5 Ways to Eat Yogurt
Most people eat yogurt straight out of the cup, but there are many other ways to enjoy this immune-boosting food.
Mix yogurt, fruit juice, and a bit of honey. Pour into molds and freeze to make yogurt pops.
- Enjoy cucumber salad with yogurt dill dressing.
- Make coleslaw with yogurt instead of mayonnaise.
- Serve fish topped with minted yogurt sauce.
- Use yogurt in creamy soup recipes to give them a tart kick.
A Cup of Immunity
About half the population in the United States drinks tea regularly. Antioxidants in tea called polyphenols and flavonoids are credited with boosting immune function. These compounds may also reduce the risk of heart disease. Drinking green tea favorably affects blood lipids, increasing good HDL cholesterol and decreasing LDL bad cholesterol, triglycerides, and total cholesterol.
Orange Spuds Are Better
One medium sweet potato packs a whopping 120% of the daily value of vitamin A and 30% of the daily value of vitamin C, all for just 100 calories. These vitamins are crucial for immune function and great for your skin. Sweet potatoes are a cholesterol-free and fat-free food, so you get all the helpful, immune-boosting vitamins without the guilt. Sweet potatoes serve up a healthy portion of fiber, too.

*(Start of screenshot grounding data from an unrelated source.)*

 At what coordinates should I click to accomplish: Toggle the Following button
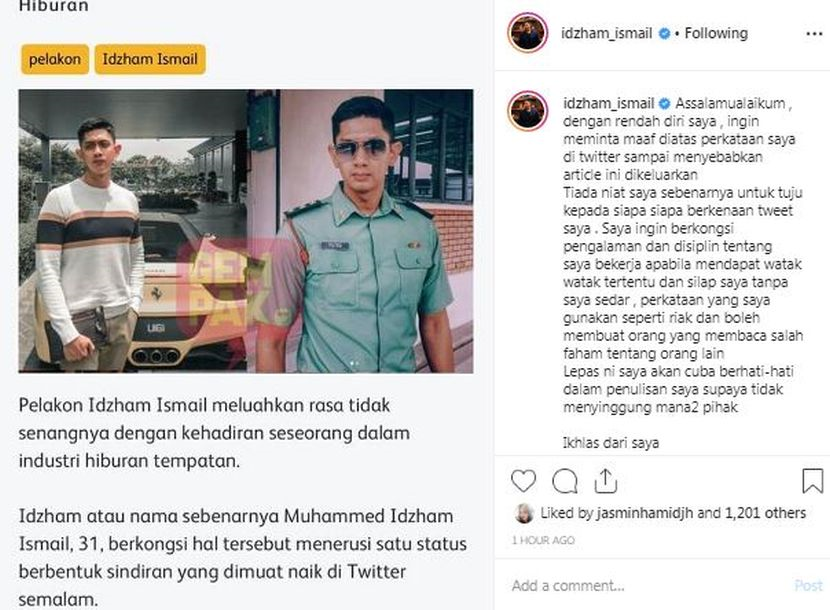click(x=716, y=33)
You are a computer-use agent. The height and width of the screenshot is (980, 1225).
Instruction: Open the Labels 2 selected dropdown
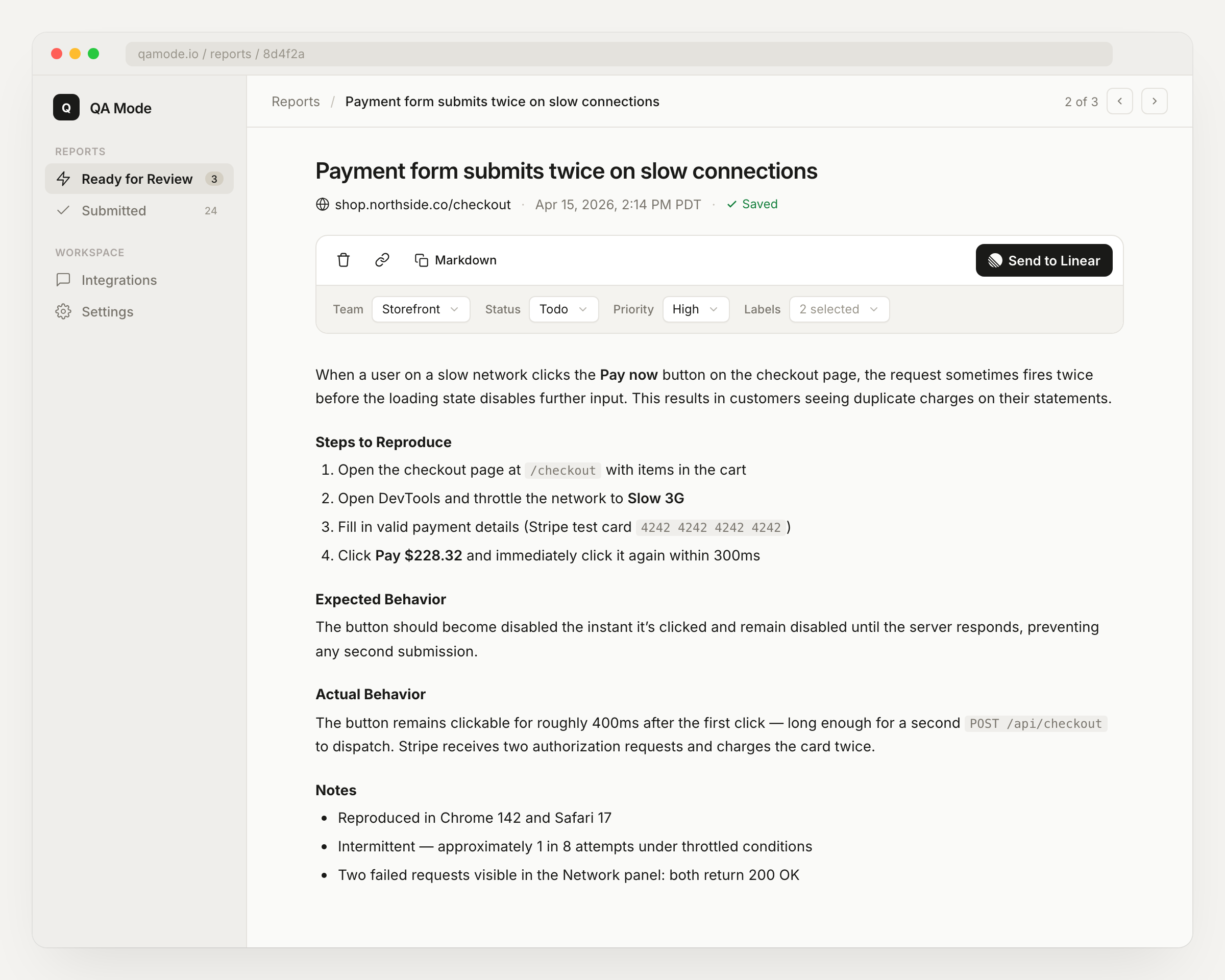[x=839, y=310]
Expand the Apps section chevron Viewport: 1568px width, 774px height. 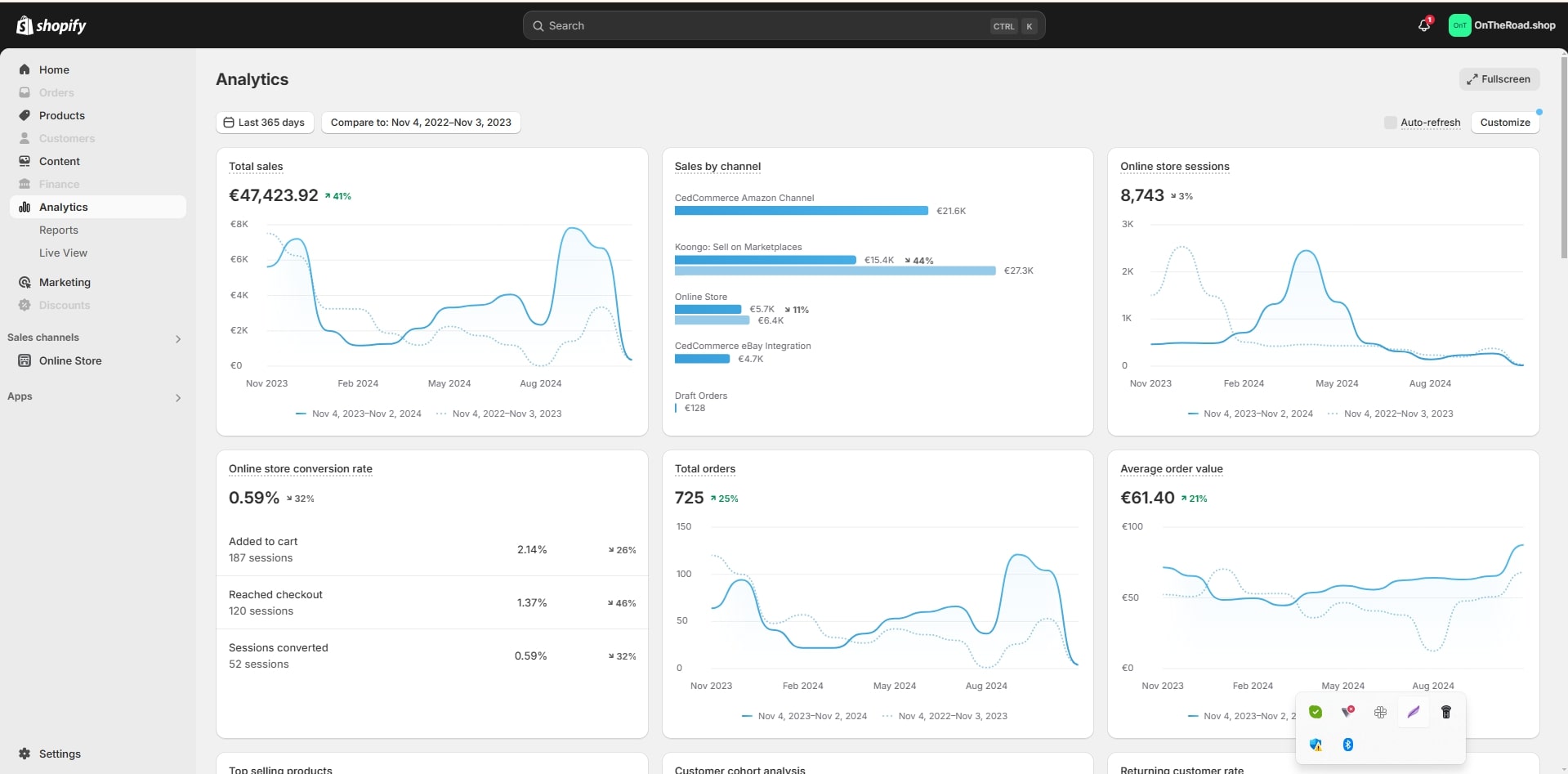click(x=178, y=397)
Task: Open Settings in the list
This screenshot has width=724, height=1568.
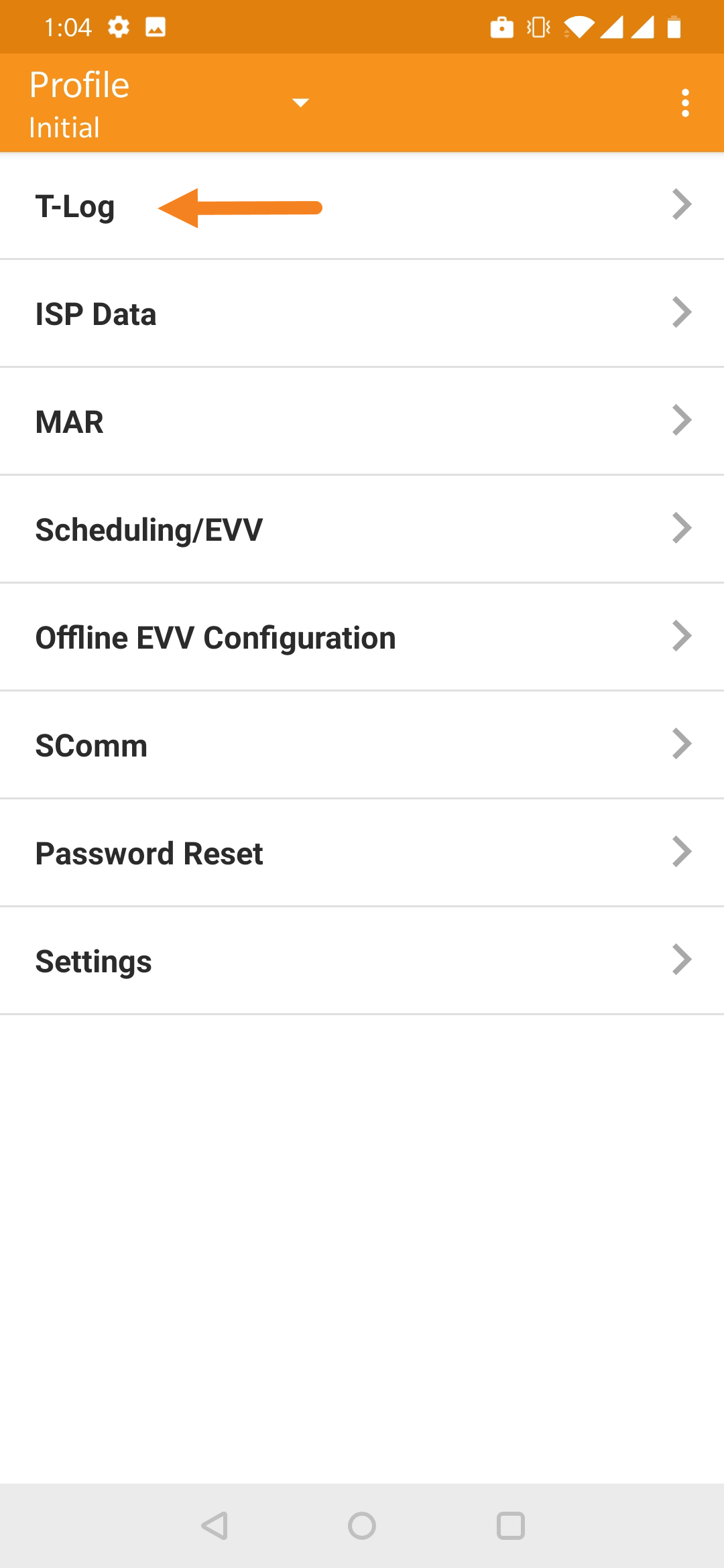Action: (x=362, y=961)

Sweet Potato Recipes to Savor
The deep, rich color of sweet potatoes reflects the high vitamin A content. These bright, orange root veggies can be whipped up in a variety of ways. Try these sweet potato dishes on for size.
Broccoli to the Rescue
Broccoli is a nutrient-packed powerhouse to support your immune system. One cup of broccoli provides as much vitamin C as an orange. The veggie is also high in beta-carotene, potassium, magnesium, zinc, and iron. Broccoli supplies an array of B vitamins (B1, B2, B3, and B6). Together, these vitamins and minerals help the immune system to run in top form. Another healthy compound offered up by broccoli: glutathione, the master antioxidant in the body.
Garlic and Cancer
Garlic boosts the portion of the immune system that is tasked with fighting viruses and cancer. Several studies have documented a link between garlic use and reduced rates of many different types of cancers. People who regularly consume lots of raw or cooked garlic have 30% to 35% fewer colorectal cancers than those who do not eat the allum. In one small study of people who had inoperable pancreatic, colorectal, or liver cancers, immune function was improved when participants took aged garlic extract for 6 months.
Be Positive to Boost Immune Response
Expect good things and your immune system will follow. A study of law students found that their immune systems were stronger when they felt optimistic. Make optimism work for you. Try to see the glass as half full, not half empty. Practice gratitude and think of at least three things that you are grateful for every day. Imagine the best outcome for situations, even difficult ones. You may not always be able to control events around you, but you can always decide how to respond to them. Respond with a good attitude to increase the chances of the best outcome and to strengthen your immunity.
A Multivitamin May Help
Some experts believe that taking a daily multivitamin can help ensure you’re meeting at least your daily minimum requirement for certain nutrients. Vitamins that are critical for immune function include vitamins A, C, D, and E. Zinc, selenium, and magnesium are minerals that your immune system needs to function at its best. These minerals are also critical for the function of many enzyme reactions in the body. Your immune system and body can’t function at their best without the basic building blocks they need to work properly.